(Stored records)
- - - -
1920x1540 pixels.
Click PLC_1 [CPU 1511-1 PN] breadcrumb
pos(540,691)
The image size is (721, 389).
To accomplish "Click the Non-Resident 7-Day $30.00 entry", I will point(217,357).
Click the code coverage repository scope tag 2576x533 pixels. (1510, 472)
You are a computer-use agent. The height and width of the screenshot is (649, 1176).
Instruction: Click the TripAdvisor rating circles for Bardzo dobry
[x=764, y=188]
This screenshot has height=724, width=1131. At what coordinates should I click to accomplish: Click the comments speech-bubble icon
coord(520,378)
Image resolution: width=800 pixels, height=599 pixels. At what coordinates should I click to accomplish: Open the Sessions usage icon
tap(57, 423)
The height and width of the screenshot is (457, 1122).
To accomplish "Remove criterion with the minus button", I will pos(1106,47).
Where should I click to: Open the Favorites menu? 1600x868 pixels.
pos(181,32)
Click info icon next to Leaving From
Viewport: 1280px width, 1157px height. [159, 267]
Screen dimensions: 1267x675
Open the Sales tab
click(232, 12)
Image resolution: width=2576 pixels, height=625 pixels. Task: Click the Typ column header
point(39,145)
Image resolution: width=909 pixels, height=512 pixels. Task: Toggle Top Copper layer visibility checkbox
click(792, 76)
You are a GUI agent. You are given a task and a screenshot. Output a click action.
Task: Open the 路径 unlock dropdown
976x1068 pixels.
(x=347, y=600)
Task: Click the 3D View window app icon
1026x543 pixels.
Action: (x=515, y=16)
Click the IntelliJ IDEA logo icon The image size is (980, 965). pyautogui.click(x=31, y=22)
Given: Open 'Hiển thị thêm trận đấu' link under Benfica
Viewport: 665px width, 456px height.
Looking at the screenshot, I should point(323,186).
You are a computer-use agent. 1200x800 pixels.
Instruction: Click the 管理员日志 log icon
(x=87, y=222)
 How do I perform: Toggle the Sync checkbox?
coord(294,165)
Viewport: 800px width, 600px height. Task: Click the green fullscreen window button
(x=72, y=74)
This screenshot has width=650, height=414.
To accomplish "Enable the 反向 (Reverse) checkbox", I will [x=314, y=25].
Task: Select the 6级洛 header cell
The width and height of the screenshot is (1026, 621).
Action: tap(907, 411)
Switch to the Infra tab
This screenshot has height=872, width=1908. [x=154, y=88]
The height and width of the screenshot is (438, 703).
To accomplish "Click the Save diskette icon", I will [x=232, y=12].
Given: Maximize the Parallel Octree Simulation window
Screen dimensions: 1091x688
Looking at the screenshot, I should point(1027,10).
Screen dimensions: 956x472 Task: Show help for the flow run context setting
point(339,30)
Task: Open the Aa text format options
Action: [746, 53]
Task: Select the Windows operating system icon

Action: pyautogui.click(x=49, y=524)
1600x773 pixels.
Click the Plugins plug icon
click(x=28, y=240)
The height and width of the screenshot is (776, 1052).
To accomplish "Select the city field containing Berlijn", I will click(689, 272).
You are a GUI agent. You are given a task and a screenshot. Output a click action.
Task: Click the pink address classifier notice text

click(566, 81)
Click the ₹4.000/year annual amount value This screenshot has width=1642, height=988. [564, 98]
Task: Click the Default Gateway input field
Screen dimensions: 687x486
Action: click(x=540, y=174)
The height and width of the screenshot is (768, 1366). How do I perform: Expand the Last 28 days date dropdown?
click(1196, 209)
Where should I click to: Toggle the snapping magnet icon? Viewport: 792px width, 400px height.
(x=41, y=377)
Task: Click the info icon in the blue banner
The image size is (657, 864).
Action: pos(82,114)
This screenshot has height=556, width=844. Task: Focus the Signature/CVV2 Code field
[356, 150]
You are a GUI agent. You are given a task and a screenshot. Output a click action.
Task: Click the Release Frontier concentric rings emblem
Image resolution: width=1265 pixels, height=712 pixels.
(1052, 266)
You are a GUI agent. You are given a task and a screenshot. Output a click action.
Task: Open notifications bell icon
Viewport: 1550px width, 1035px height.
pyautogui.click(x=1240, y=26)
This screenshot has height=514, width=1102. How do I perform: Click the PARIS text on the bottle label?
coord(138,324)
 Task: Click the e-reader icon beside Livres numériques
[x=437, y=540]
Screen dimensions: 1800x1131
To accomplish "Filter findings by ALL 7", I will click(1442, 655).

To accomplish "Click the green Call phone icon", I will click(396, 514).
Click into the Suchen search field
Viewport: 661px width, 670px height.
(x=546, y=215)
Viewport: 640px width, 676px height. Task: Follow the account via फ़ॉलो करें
- - - -
EXERCISE GOAL ->
Reproduce exactly the section above that begins at the line containing "Instruction: Click the 管理员日志 log icon" and ends at the line containing "This screenshot has width=650, height=414.", leaving out all other lines.

WRITTEN RESPONSE ->
Instruction: Click the 管理员日志 log icon
(x=87, y=222)
 How do I perform: Toggle the Sync checkbox?
coord(294,165)
Viewport: 800px width, 600px height. Task: Click the green fullscreen window button
(x=72, y=74)
This screenshot has width=650, height=414.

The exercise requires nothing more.